We integrate WhiteSource to our pipeline via CI server integration and now started using the GitHub integration too. We also run an agent in specific use cases.
How has it helped my organization?
WhiteSource improved our team’s ability to deal with vulnerabilities in a timely manner. Most of the time the alerts pile up and no one wants to deal with it, but the process now is much more simplified and convenient. It is still a task, but the service reduces the time spent on it significantly. It is very easy to use and the research decreased to almost none.
The GitHub integration provides us with the option to prevent security issues related to our open source libraries pre-build. It helped our teams discover vulnerabilities before usage, and fix issues within our existing environment and workflow.
What is most valuable?
The policy automation on effective vulnerabilities feature had a major impact on how we address open source vulnerabilities since it focuses on effective vulnerabilities and directs you to the specific methods. Other services will give a much larger list to remediate. I believe it cuts around 80% of alerts.
With the fix suggestions feature, not only do you get the specific trace back to where the vulnerability is within your code, but you also get fix suggestions. It sounds simple but I haven’t seen this capability with any other solution. This saves quite some time.
There are more small things within the UI that focus on giving the quickest remediation path, and I believe this is the WhiteSource’s strongest area.
What needs improvement?
The UI is not that friendly and you need to learn how to navigate easily. It also doesn’t run as smoothly as I would want or expect, and I believe it requires some improvements. That said, the Success team is very attentive and does reply and answer related matters quite fast.
Currently, effective vulnerabilities are only available in two languages, which is great, but I would be very happy to see more languages. It does cover most of our libraries, but we do have other languages in use. More coverage on that aspect would be helpful.
For how long have I used the solution?
I have been using WhiteSource for one and a half years.
What do I think about the stability of the solution?
We evaluated a few tools before moving forward with WhiteSource, and I have used other free tools as well. Comparing WhiteSource to others, some are stronger in terms of stability and UI performance, but don’t provide as much value as WhiteSource (by far).
On the results side, the databases are updated regularly and the results are very accurate.
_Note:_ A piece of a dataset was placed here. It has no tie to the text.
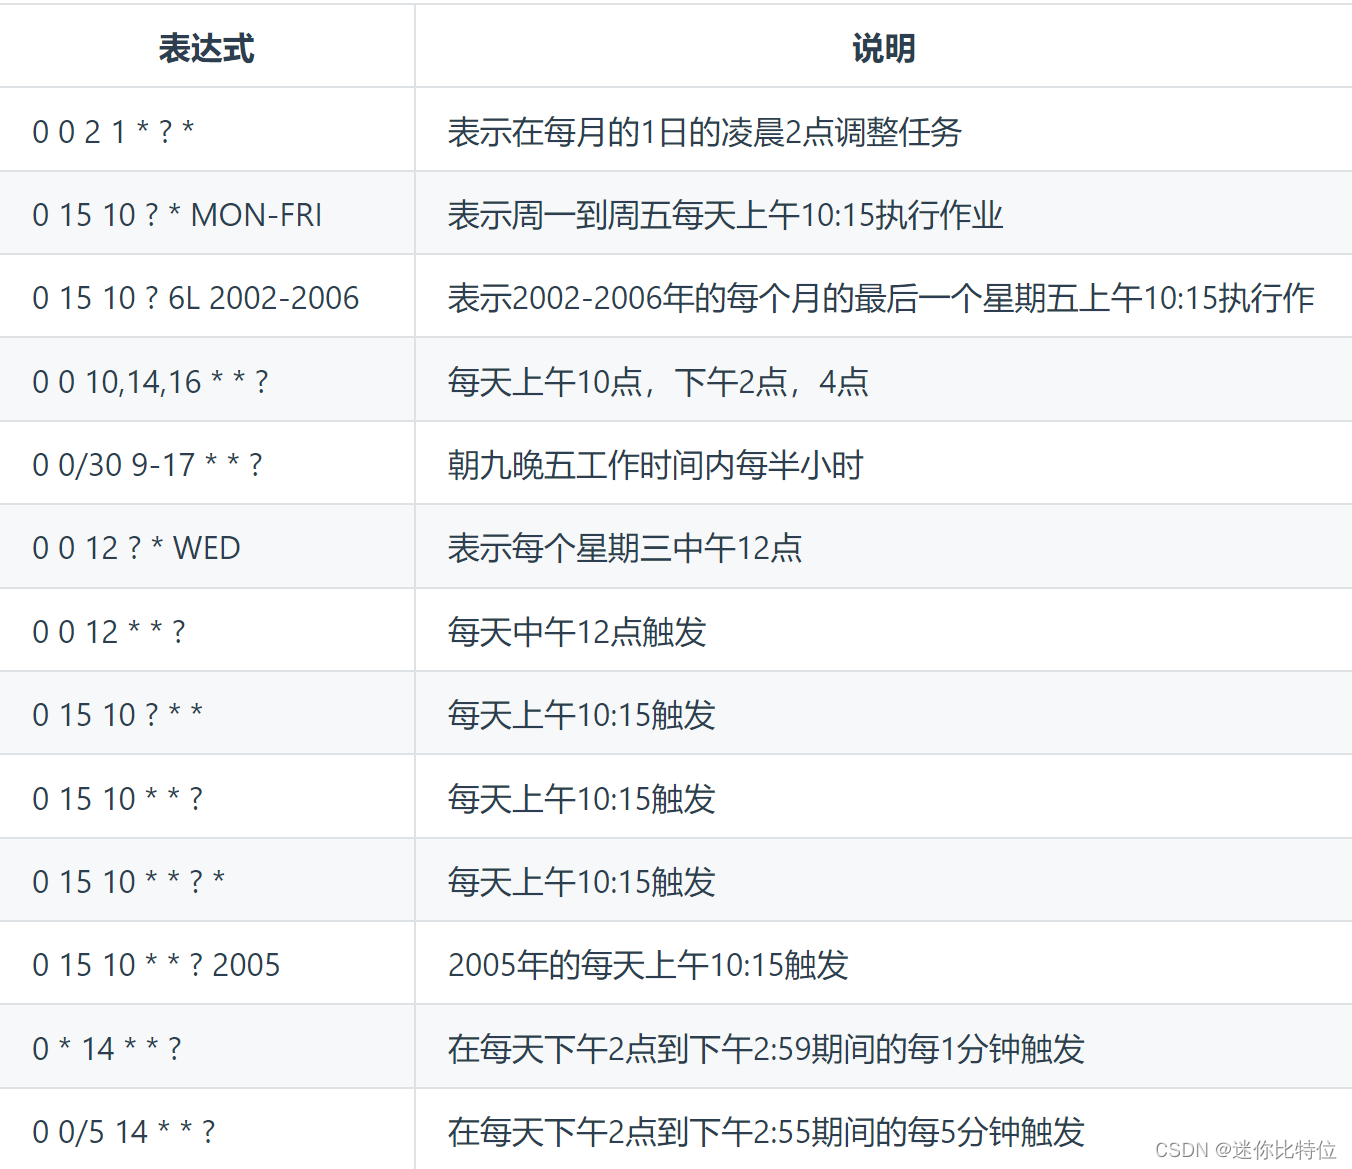Select expression 0 15 10 * * ? 2005

click(x=157, y=964)
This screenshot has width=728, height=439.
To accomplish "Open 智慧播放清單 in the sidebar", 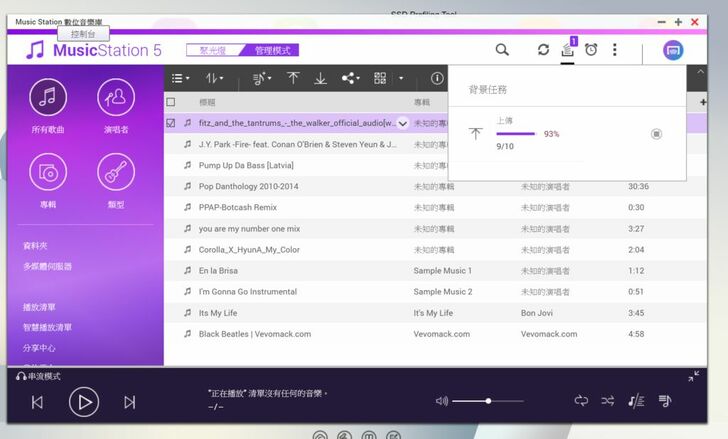I will coord(47,327).
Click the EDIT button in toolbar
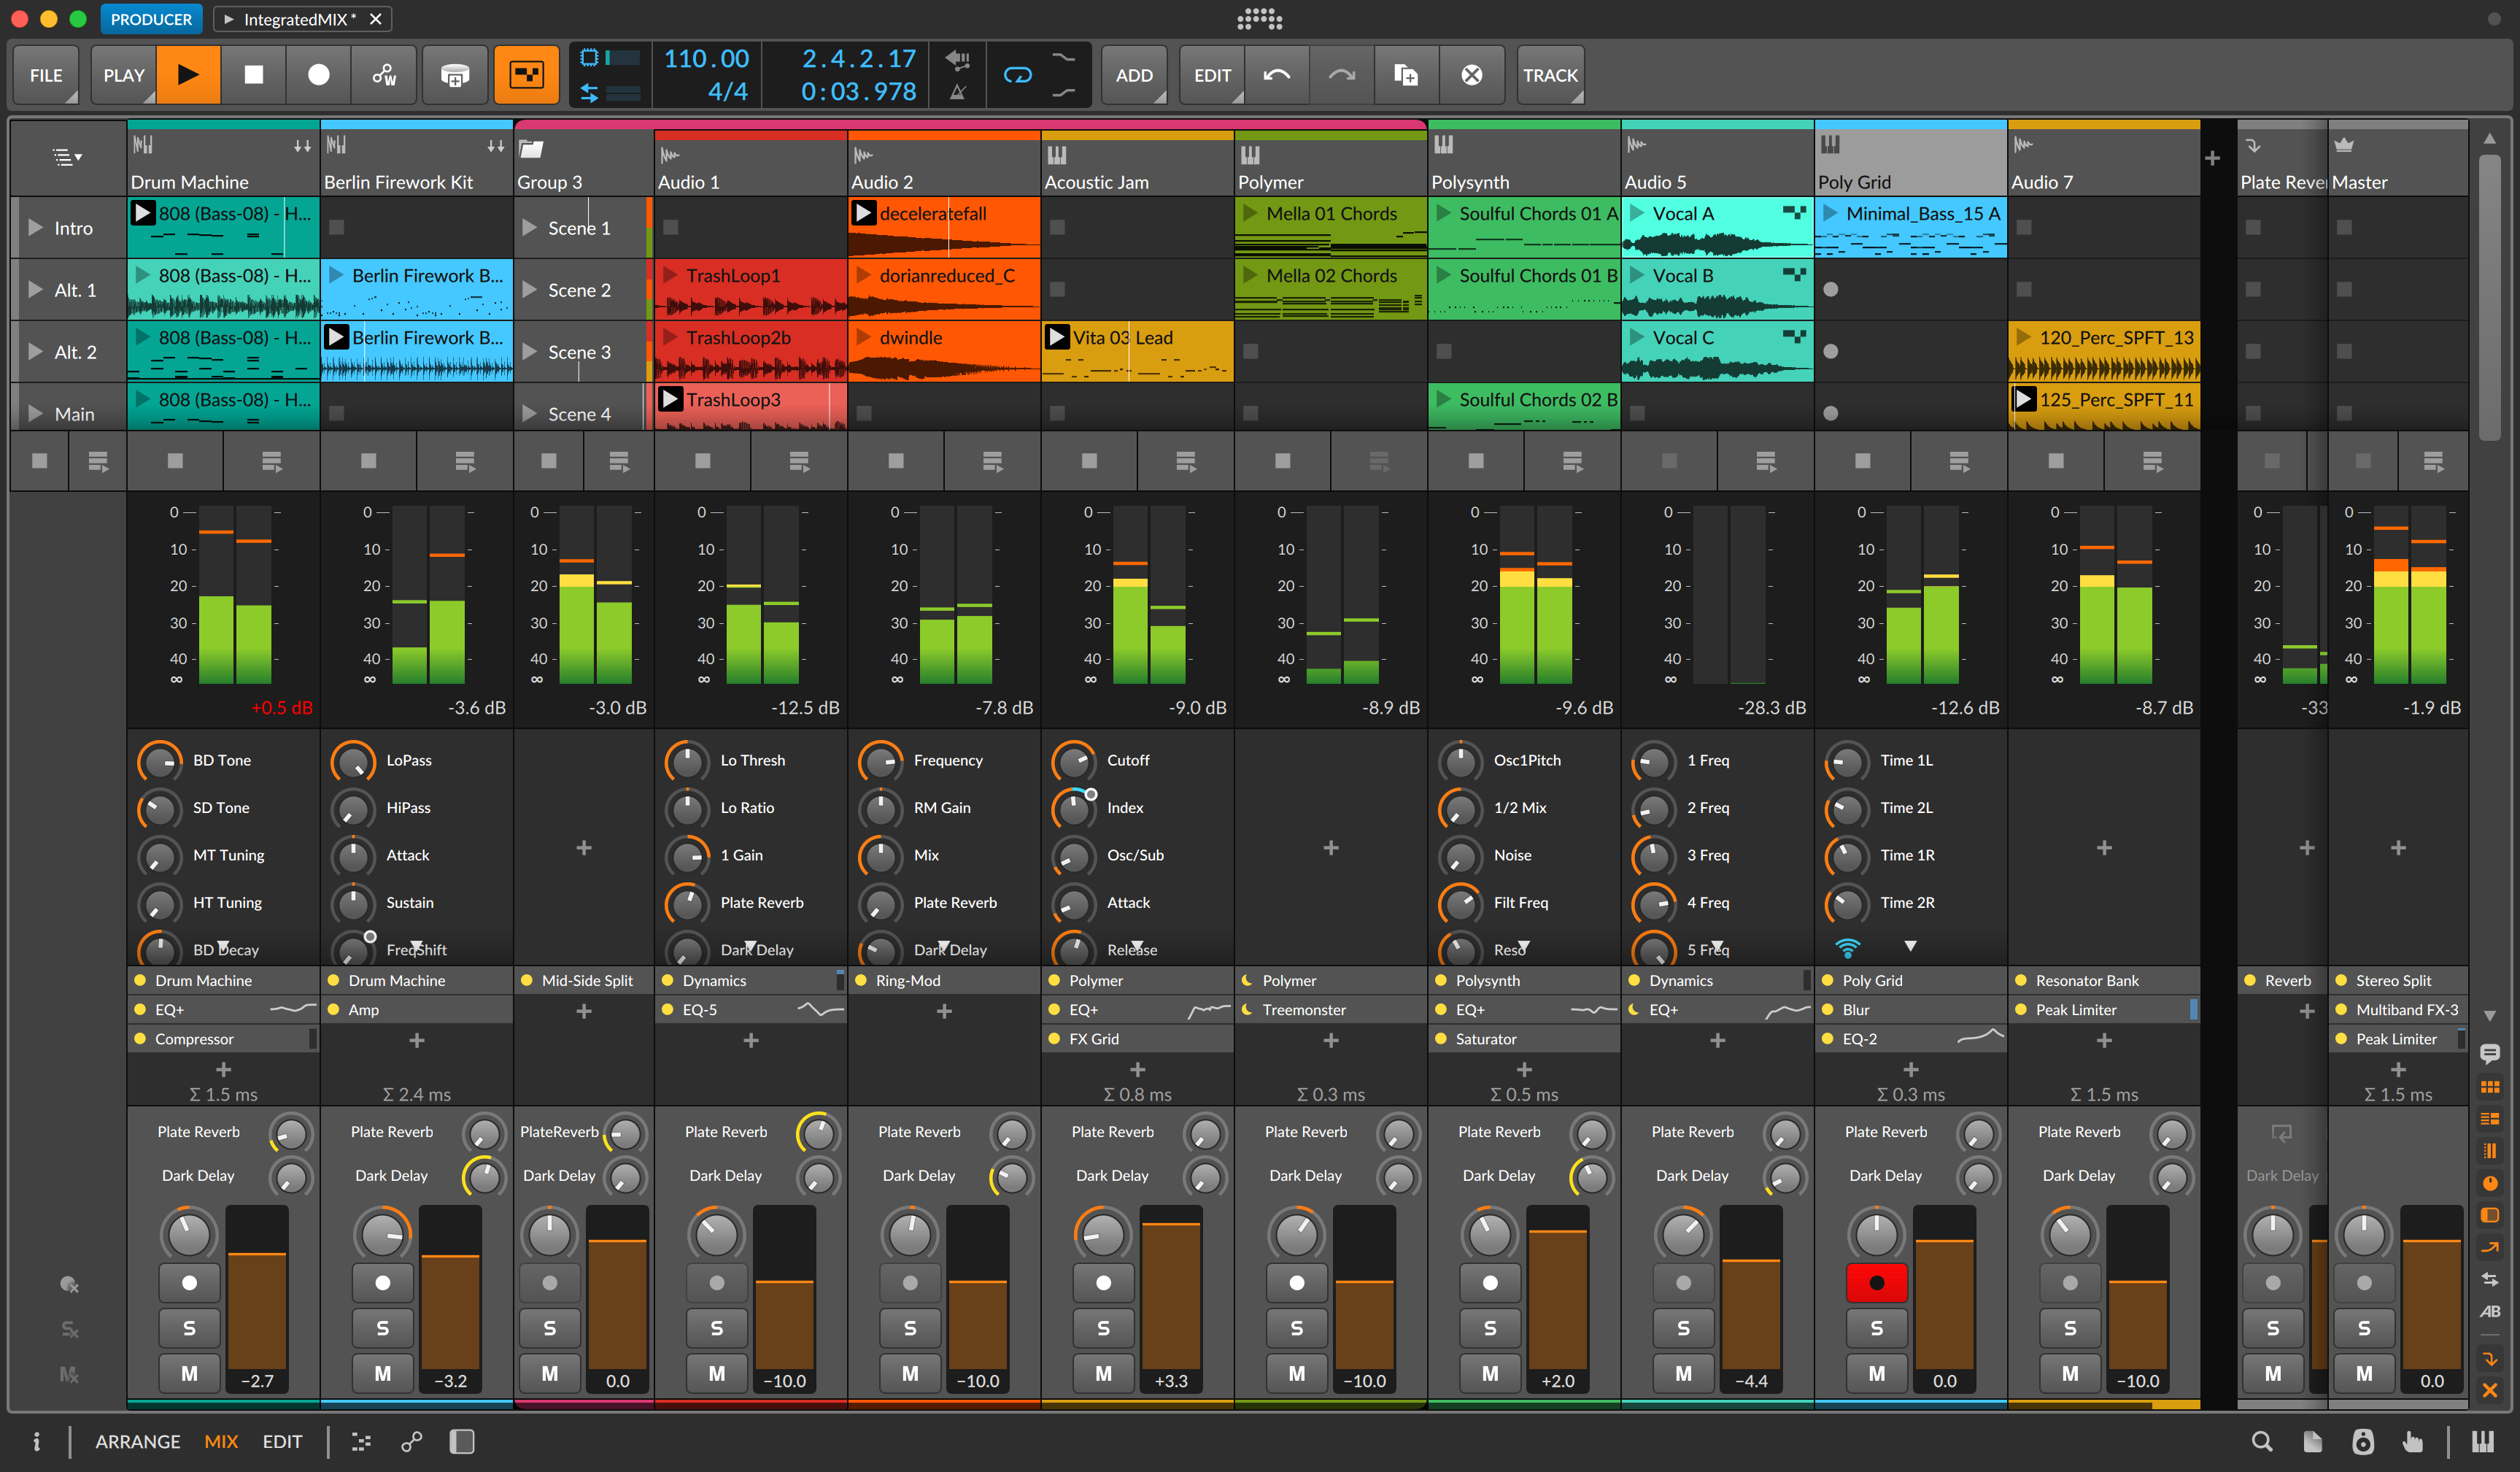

We requested some libraries for review here and there, but nothing major. 99.9% of the time we have accurate and proactive data.
What do I think about the scalability of the solution?
We started off slowly with WhiteSource and never experienced any issues around this topic.
That said, I’m not sure if it plays a part in the UI issues.
How are customer service and technical support?
Technical support is the best I’ve ever worked with.
They really take seriously customers' requests (and we sent over quite a few), and always reach out to help us make the most out of the platform.
I have never received a late reply, and the CS has a really good relationship with the team.
Which solution did I use previously and why did I switch?
We didn't use anything before, only manually.
How was the initial setup?
The initial setup was quick and easy. The CS team and the documentation were very helpful. We kicked off in a few days and the integration went smoothly.
Which other solutions did I evaluate?
We’ve evaluated Snyk, also used their free version and free dependency checkers.